Chapter2-3 DNAシークエンサーを用いたジデオキシ法

 現在では、放射性同位体で標識する方法に代わり、蛍光色素で標識する方法が用いられるようになるとともに、DNAシークエンサーを用いて自動化DNAシークエンスを行うことができるようになりました。それでは、DNAシークエンサーを用いた自動化DNAシークエンス法についてみていきましょう。
この記事の著者:仲田洋美医師 臨床遺伝専門医がん薬物療法専門医総合内科専門医

DNAシークエンサーを用いたジデオキシ法とは?

自動化DNAシークエンス法では、4種類のdNTP(dATP,dGTP,dCTP,dTTP)と、4種類のddNTP(ddATP,ddGTP,ddCTP,ddTTPのすべて)の混合溶液を用意し、このときの4種類のddNTPにはそれぞれ別々の色の蛍光色素で標識しておきます。

 そしてこの溶液を用いてDNA合成を行なうと、それぞれのddNTPを取り込んだ時点で反応が停止し、4つの蛍光色素のうちのいずれか1つで標識されたさまざまな長さのヌクレオチド鎖ができますので、合成された二本鎖DNAを解離して一本鎖にして長さの順に並べます。

 その後、蛍光色素の色を識別する「DNAシークエンサー」を用いることによって、DNAの塩基配列をそれぞれの蛍光色素の色として読み取ることができます。

このとき、サンガー法が一つひとつDNA 配列を決めていくのに対し、次世代型シークエンサーは同時並行で一気に複数のDNA 配列を決定するというところが全く違うところです。
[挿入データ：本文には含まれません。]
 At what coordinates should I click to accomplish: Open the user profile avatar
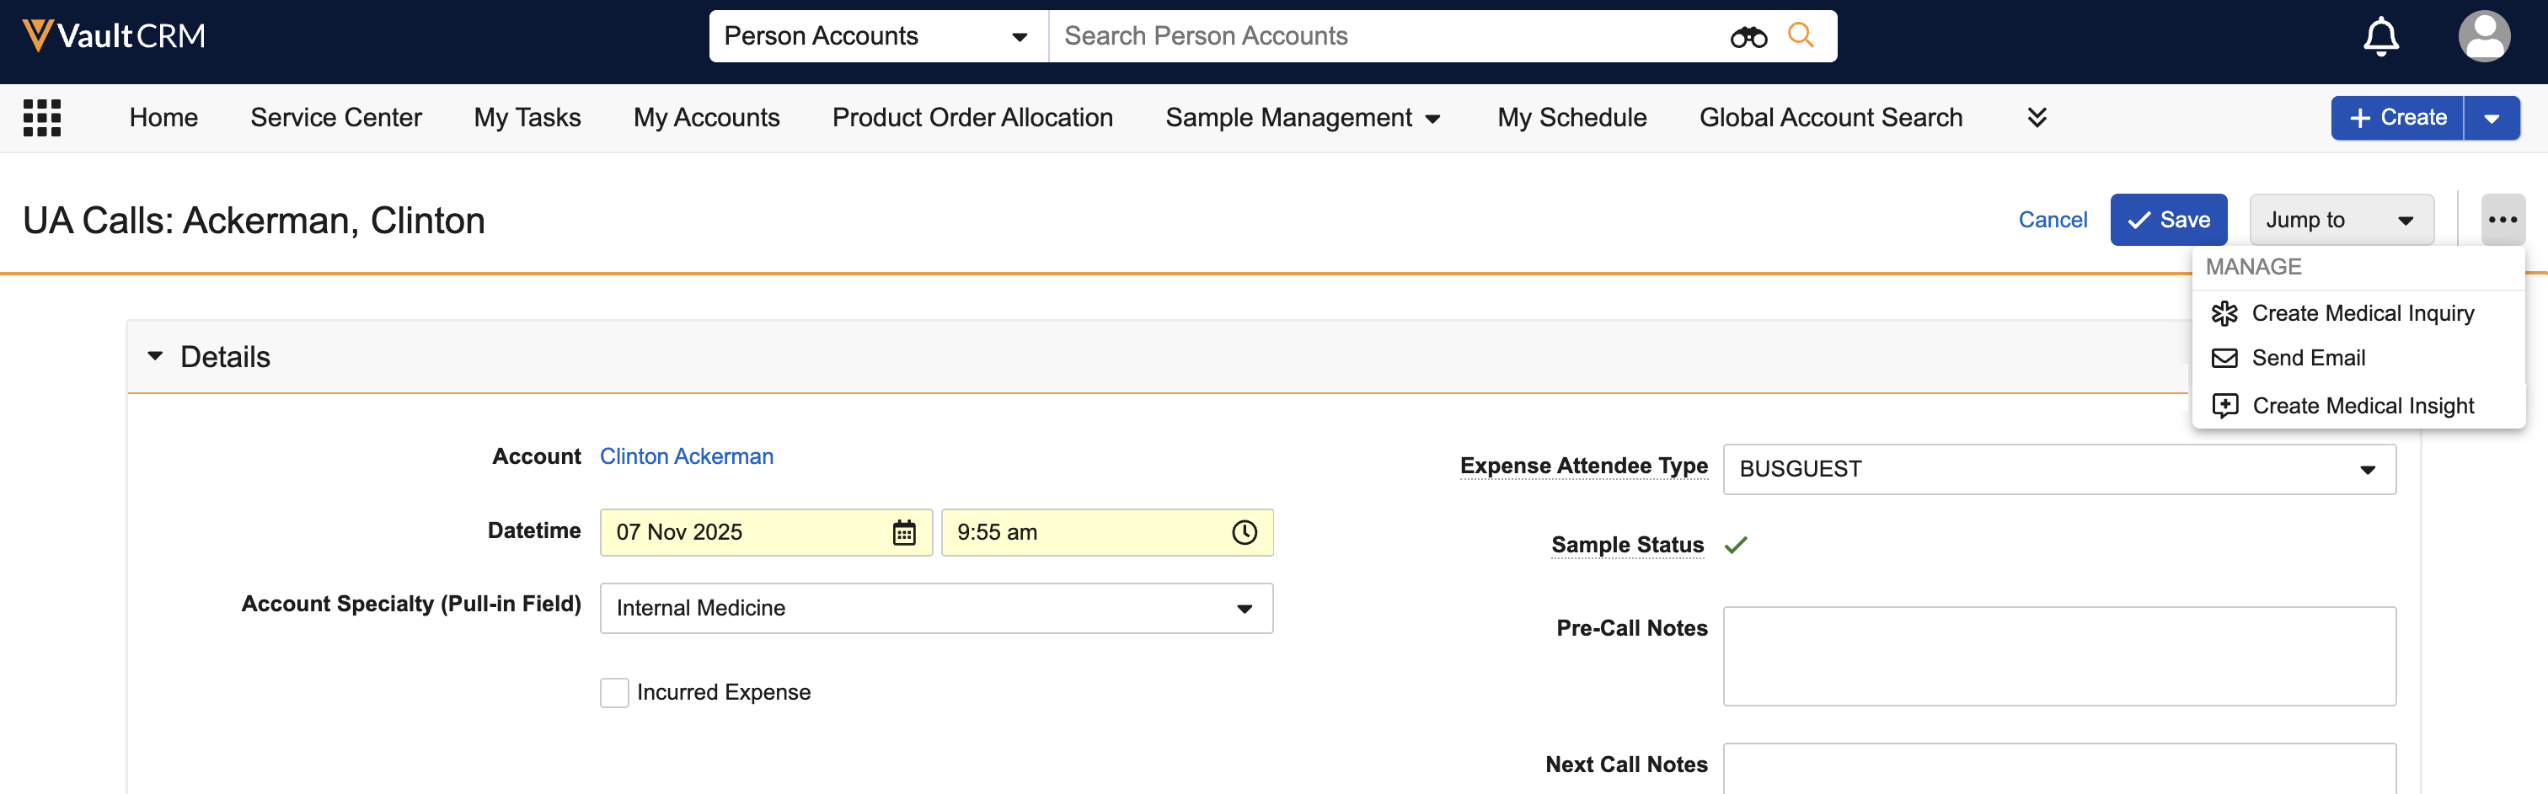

複数といっても数千万から数億を同時並行で,なので超はやいんです。サンガー法しかなかった頃は病気の原因遺伝子をさがすには、相当絞り込んで目当ての領域だけを読み取るようにしないと時間も費用も掛かりすぎたのですが、次世代型シークエンサー(NGS)が出てきたおかげで「とりあえずゲノムを検査」ということが可能となったのです。

でも、サンガー法自体は今でも使われています。

サンガー法のDNA読み取り精度が高いため、次世代型シークエンサーの解析結果の確認に使われています。

また、特定の遺伝子の特定の場所を解析するのには費用もかからず、結果の解析も簡単なサンガー法が使われます。
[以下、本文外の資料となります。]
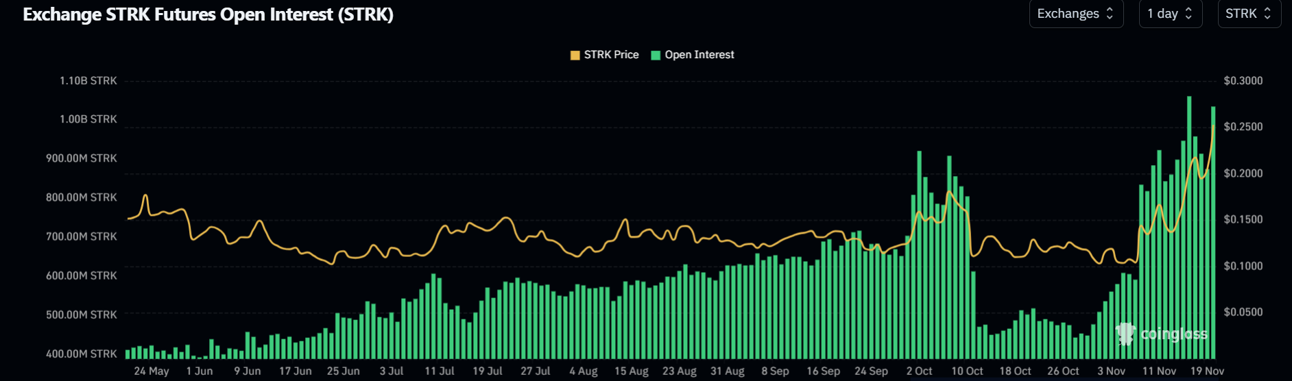1292x381 pixels.
Task: Click the 1.10B STRK left axis label
Action: 88,81
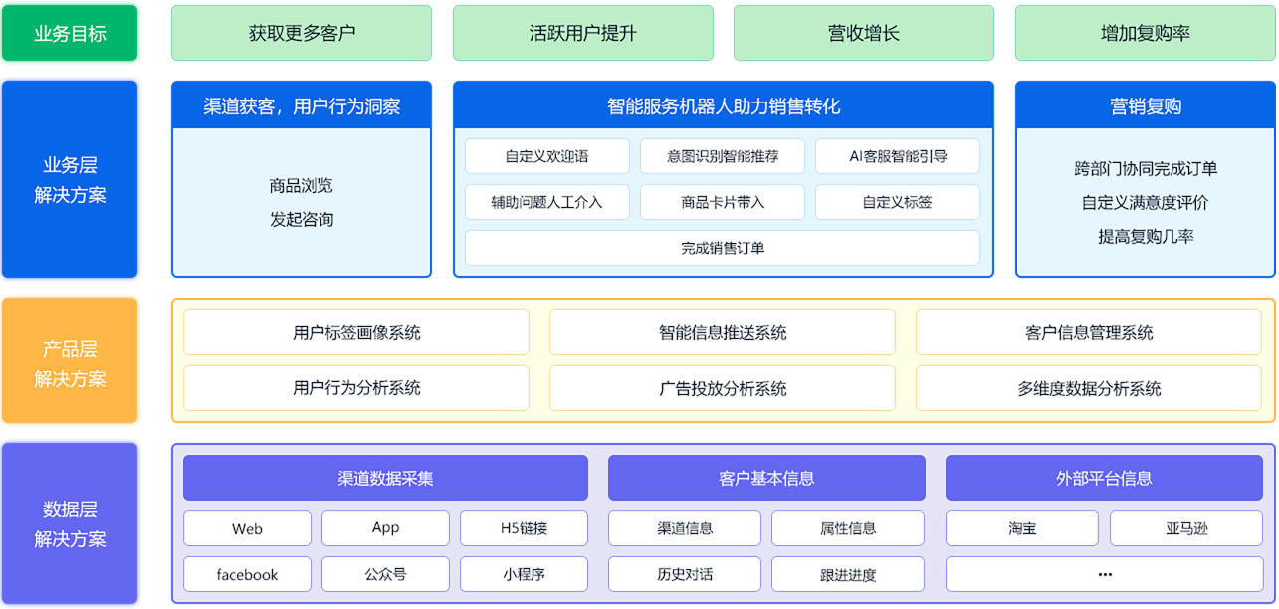This screenshot has height=609, width=1279.
Task: Click the 小程序 channel box
Action: (524, 574)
次世代シークエンサーでは得られるデーターが膨大なので、見たいところを探すだけでも相当な作業が必要になるからです。

こうしてNGSはSanger法の限界をだいぶ克服することでゲノム配列決定に革命をもたらしましたが、もっとも普及しているNGS法は先行技術と共通点が多いんです。

後でさらに詳しく述べるように、NOSは伸長終結と蛍光塩基を利用し、新生DNA分子に一度に1塩基を付加するDNAポリメラーゼという酵素に依存します。

何十億ものSanger反応が並行して起こるNGSは「大規模並行配列決定」であり、この処理能力の爆発的な増加は、ルーチンの臨床ケアにおけるゲノミクスの利用を大幅に妨げていた障壁(例えば,費用と検査にかかる時間)などのいくつかを崩し、cfDNAに基づく出生前検査、つまりNIPTへの道を切り開いたのです。